Am 19. Mai ist ein formelles Treffen zwischen Starmer und den EU-Spitzen in London geplant. Im Raum stehen die verbesserte Anerkennung von Berufsabschlüssen oder ein Veterinärabkommen. Letzteres würde die Handelshürden für Lebensmittel und Landwirtschaftsprodukte aufheben, hätte aber wohl zur Folge, dass die Briten in begrenztem Mass EU-Recht übernehmen und Urteile des Europäischen Gerichtshofs akzeptieren müssten. Zudem haben EU-Staaten Gegenforderung erhoben – wie den Zugang zu britischen Fischgründen, über den bis im Sommer 2026 neu verhandelt werden muss.

Mittelweg zwischen Brüssel und Washington

Während Starmer die Handelsschranken zum EU-Markt verringern möchte, droht Trump mit der Errichtung neuer transatlantischer Barrieren. Am Wochenende hatte der Präsident nicht nur der EU unverhohlen mit Zöllen gedroht, sondern auch Grossbritannien handelspolitisch «schlechtes Benehmen» vorgeworfen. Gleichzeitig gab sich Trump zuversichtlich, die Differenzen mit London ausräumen zu können. Und er äusserte sich positiv zu Starmer, mit dem er sich sehr gut verstehe.

Die britischen Liberaldemokraten forderten Starmer auf, eine Aufnahme in die EU-Zollunion zu suchen und sich im drohenden Handelskrieg ganz auf die Seite der EU zu schlagen. Vertreter der Konservativen und vor allem der rechtsnationalen Reform-Partei sehen das Heil Grossbritanniens hingegen auf der Seite Trumps.

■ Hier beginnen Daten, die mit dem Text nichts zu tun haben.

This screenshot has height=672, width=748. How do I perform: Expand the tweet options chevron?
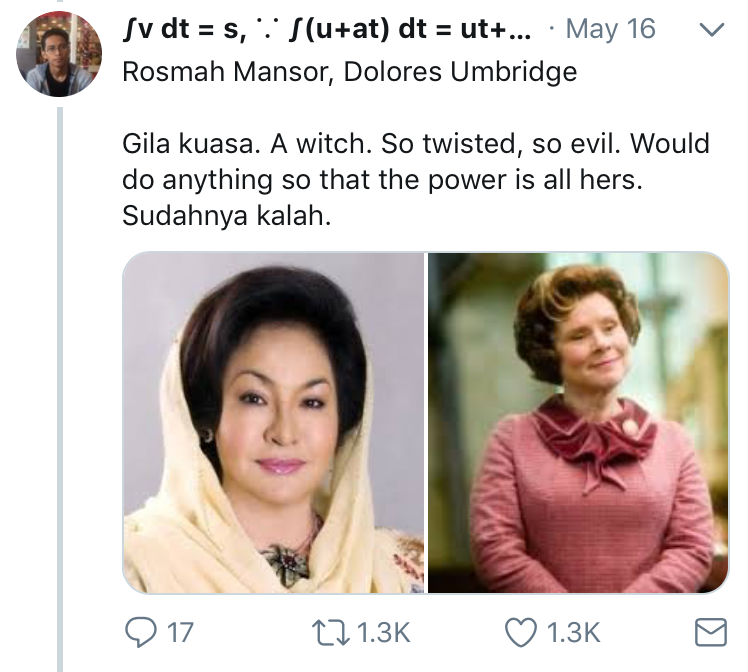(710, 30)
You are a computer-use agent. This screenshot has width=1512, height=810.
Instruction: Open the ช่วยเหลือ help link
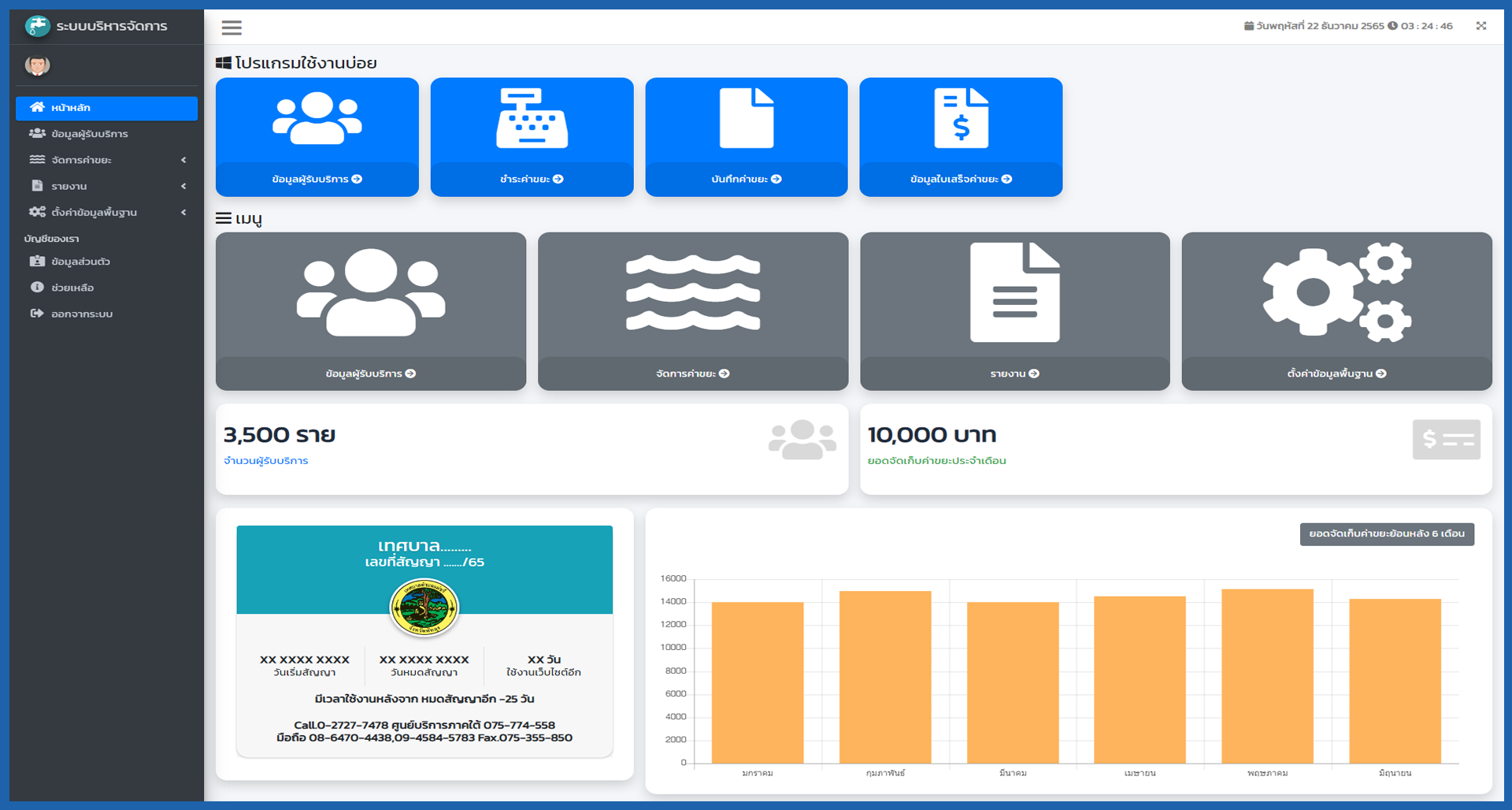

Starmer machte in Brüssel deutlich, dass er einen transatlantischen Balanceakt vollziehen will. Er erklärte, seine Regierung werde sich nicht zwischen der EU und den USA entscheiden. Es liege eindeutig im nationalen Interesse, mit den Partnern auf beiden Seiten des Atlantiks zusammenzuarbeiten, betonte der Premierminister. Daher vermied er es auch, den Europäern angesichts der Drohungen Trumps seine Unterstützung zuzusprechen.

Was wird Trump verlangen?

Ob Starmers Balanceakt gelingt, wird auch von den Forderungen Trumps abhängen. Hier gibt es einige Hürden. So dürften die Behörden in London demnächst dem Börsengang des umstrittenen chinesischen Online-Modehändlers Shein zustimmen – ein Schritt, vor dem Trumps Aussenminister Marco Rubio im letzten Jahr eindringlich warnte. Zudem bekundet Grossbritannien angesichts seiner desaströsen Finanzlage Mühe, die Verteidigungsausgaben von derzeit 2,3 Prozent der Wirtschaftsleistung substanziell zu erhöhen.

Handelspolitisch steht das Vereinigte Königreich weniger im Fokus als die EU: 2022 erzielten die USA einen Handelsbilanzüberschuss, 2023 exportierten die Briten mehr in die USA als umgekehrt. Ein Dorn im Auge ist Trump aber die britische Zurückhaltung gegenüber amerikanischen Landwirtschaftsprodukten. Doch mehr Nahrungsmittelimporte aus den USA würden im britischen Volk tiefe Ängste vor mit Chlor behandelten Poulets wecken und Starmers Pläne für ein Veterinärabkommen mit der EU durchkreuzen.

Dennoch ist denkbar, dass Starmer mit seinem mittleren Kurs durchkommt. Er bemühte sich bereits im September in New York geschickt um ein gutes Einvernehmen mit Trump. Nun war Starmer der erste europäische Regierungschef, den Trump nach seiner Amtsübernahme anrief. Gelingt es London, Zölle abzuwenden, während die EU in einen Handelskrieg mit den USA schlittert, hätte ausgerechnet der ehemalige Brexit-Gegner Starmer einen der bisher grössten Brexit-Gewinne für sein Land erzielt.